New poll out on Afghanistan--how the Afghans feel about their present and their future:
Not wild optimism but trending in the right direction?  Second highest level of folks saying Afghanistan is going in the right direction.  But, of course, different people may be thinking different things about what right direction means.  The big news item out of this is that more Afghans support reconciliation with Taliban now than last year, and perhaps the movements in this direction are, in part, some of the "right direction" progress.

One of the signs of progress: "The proportion of respondents who say they have some level of sympathy with the motivations of armed opposition groups has fallen from 56% in 2009 to 40% in 2010."  Still way too high, but definitely in NATO's right direction.
Only among Pashtuns does less than a majority (still a plurality) of folks have no sympathy with armed opposition using violence.  Once again, the key would be the Pashtuns.  Not a surprise, but nicely illustrated.

Most stunning (and important) trends: "Satisfaction with the performance of the national government has risen steadily over the last three years (from 67% in 2008 to 71% in 2009 and 73% in 2010). The 2010 survey records the highest levels of positive assessments of national government performance since 2007 in almost all regions."

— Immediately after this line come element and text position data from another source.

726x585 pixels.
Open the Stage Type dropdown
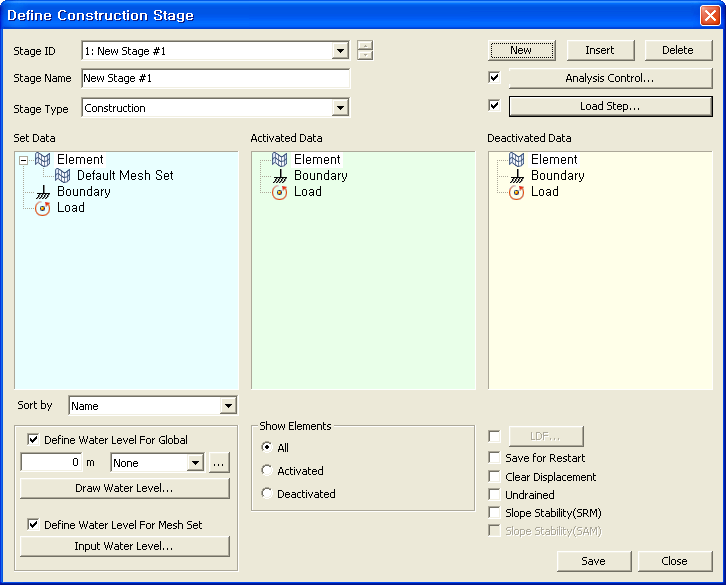[x=341, y=108]
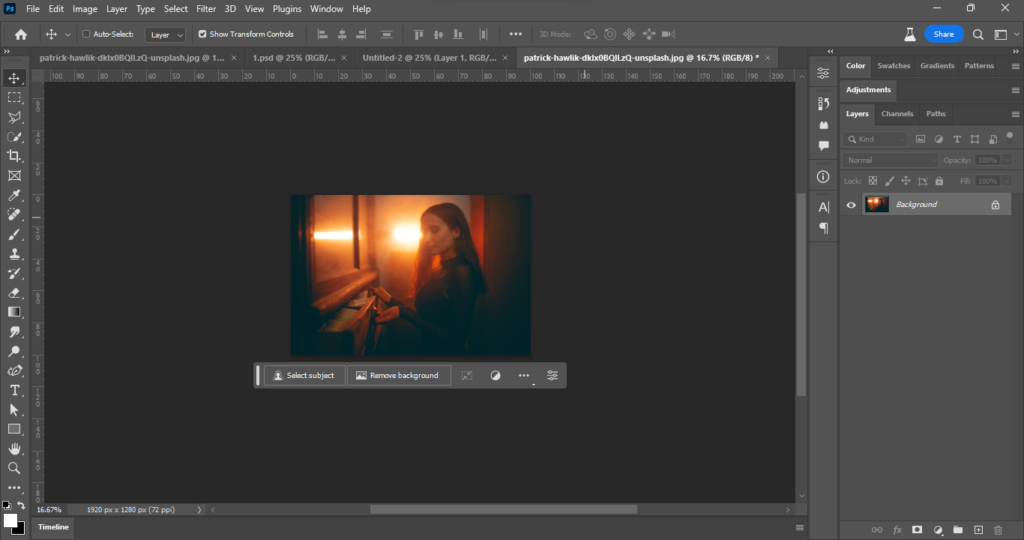The width and height of the screenshot is (1024, 540).
Task: Click the Select subject button
Action: [304, 375]
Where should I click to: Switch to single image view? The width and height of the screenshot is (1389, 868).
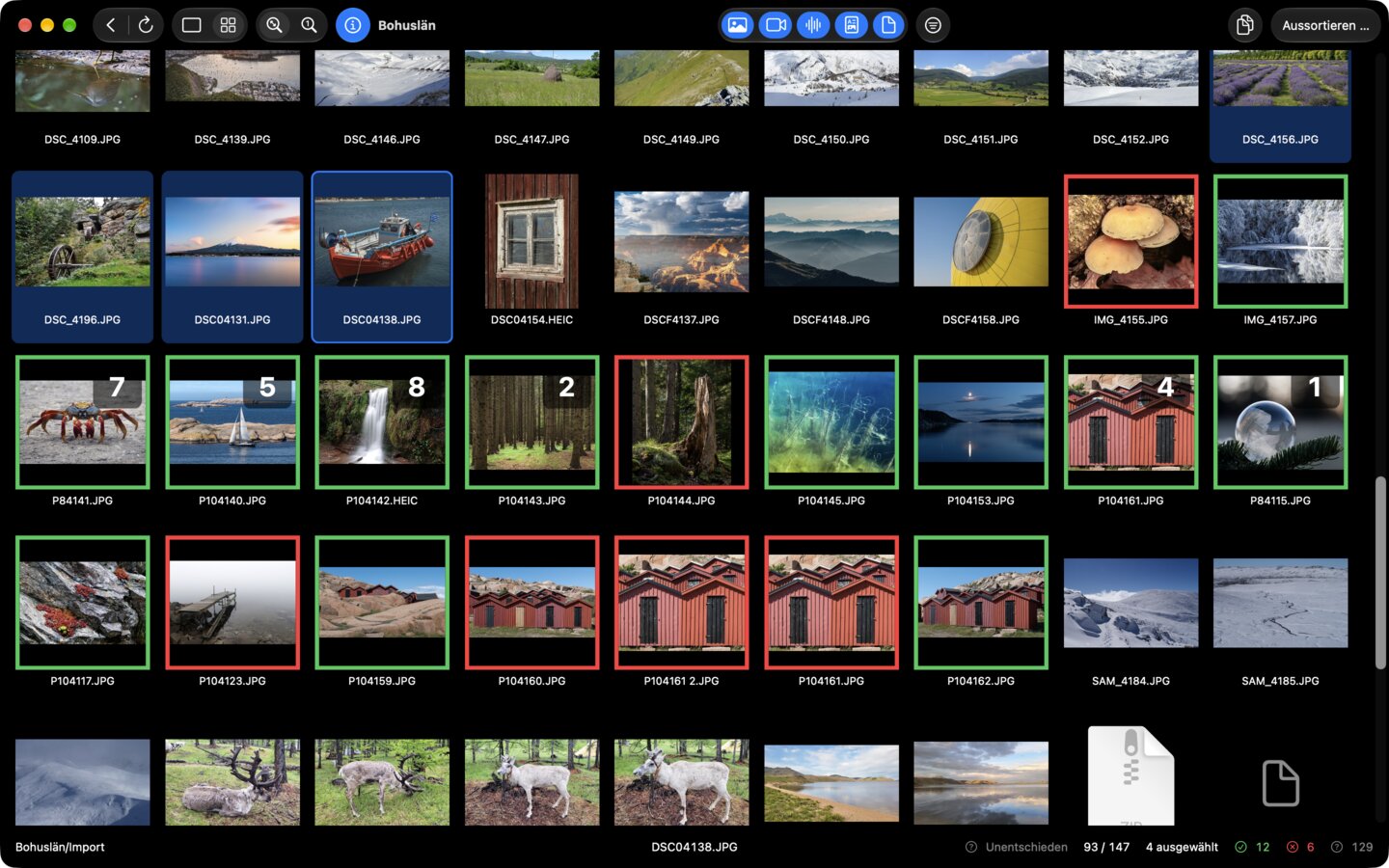tap(192, 25)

On the other hand, corruption is, to no one's surprise, a big problem: "Fifty-five percent say corruption is a major problem in their daily lives, 50% say this about their neighborhood, 56% say corruption is a major problem in local authorities, 65% say this about their provincial government and 76% say corruption is a major problem for the country as a whole. Around half of respondents who had contact with basic public services such as accessing healthcare, applying for jobs, receiving official documents and dealing with the police or The courts encountered some level of corruption."

Very interesting contrast between views on police and army:

Note that (a) and (b) in the first seem to be entirely contradictory but not in the second.  Hard to be honest and fair and unprofessional and poorly trained.  Possible but unlikely.  Much more consistency in views about the Army.  This suggests perhaps less lying about the army or at least more lying about the police, right?

Of course, there are real questions to be asked about conducting surveys in a conflict zone, particularly one as illiterate as this one.  But these folks have been doing the same surveys for the past several years, so we can be suspicious about specific numbers but the trends?  Seems to me that the survey challenges would remain the same, so that changes in values--trends--actually mean something.  But then again, I am neither a polling nor Afghan expert.